И тут случилась противоестественная метаморфоза. Не успел Джон протянуть нищему деньги, как я схватил его за локоть и потащил на другую сторону моста. Джон упирался, тараща на меня глаза, потом, чертыхаясь, пошел со мной.

Удаляясь, мы услышали, как нищий затянул новую песню. Оглянувшись, я увидел, как он, гордо подставив ливню очки и рот, пел чистым звонким голосом:

Сгинь, пропади, в ящик сыграй,

Загнись, старый черт, копыта отбрось,

Помри, подохни, концы отдай,

А то меня милый заждался небось.

— Почему ты всем раздавал деньги направо и налево, а ему нет? — спросил Джон.


Нищие Дублина. Кому приходило в голову присмотреться к ним, узнать их, понять?

Я, во всяком случае, о них не думал все последующие дни.

А когда задумался, то совершенно уверился в том, что каменный человек-химера, принимающий ежедневный душ, распевая ирландские оперы на мосту О'Коннела, вовсе не слепой. И опять его голова показалась мне вместилищем тьмы.

Однажды я очутился у магазина рядом с мостом О'Коннела и принялся изучать стопку добротных твидовых кепи.
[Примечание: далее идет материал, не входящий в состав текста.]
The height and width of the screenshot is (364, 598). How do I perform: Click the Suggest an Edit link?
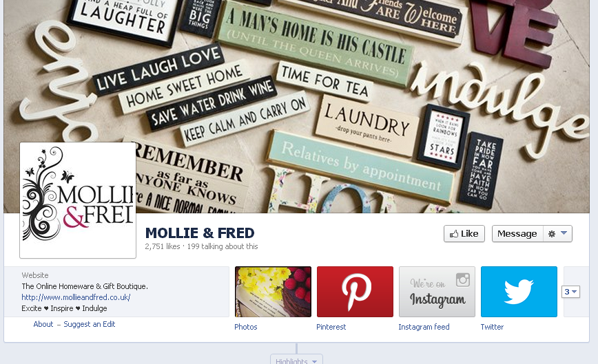[90, 324]
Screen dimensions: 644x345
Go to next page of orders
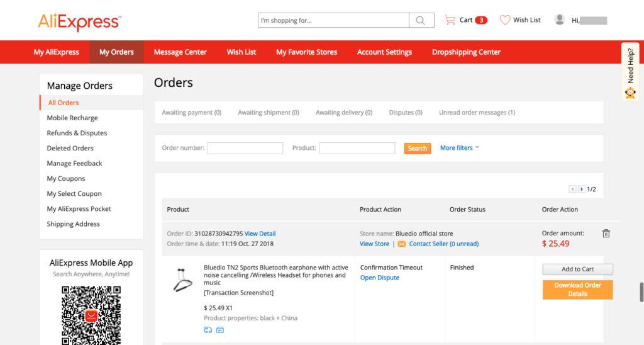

Новая шапка была мне не нужна, в чемодане хранился запас, которого хватило бы на всю жизнь. И все же я вошел, чтобы купить теплую красивую коричневую кепку, и принялся рассеянно разглядывать ее.

— Сэр, — сказал продавец. — Это седьмой размер. Вам, пожалуй, подойдет семь с половиной.

— Она мне подойдет, подойдет. — И я запихал кепку в карман.

— Я дам вам пакет, сэр.

— Нет! — Я залился краской, догадавшись вдруг, что у меня на уме, заплатил и выбежал на улицу.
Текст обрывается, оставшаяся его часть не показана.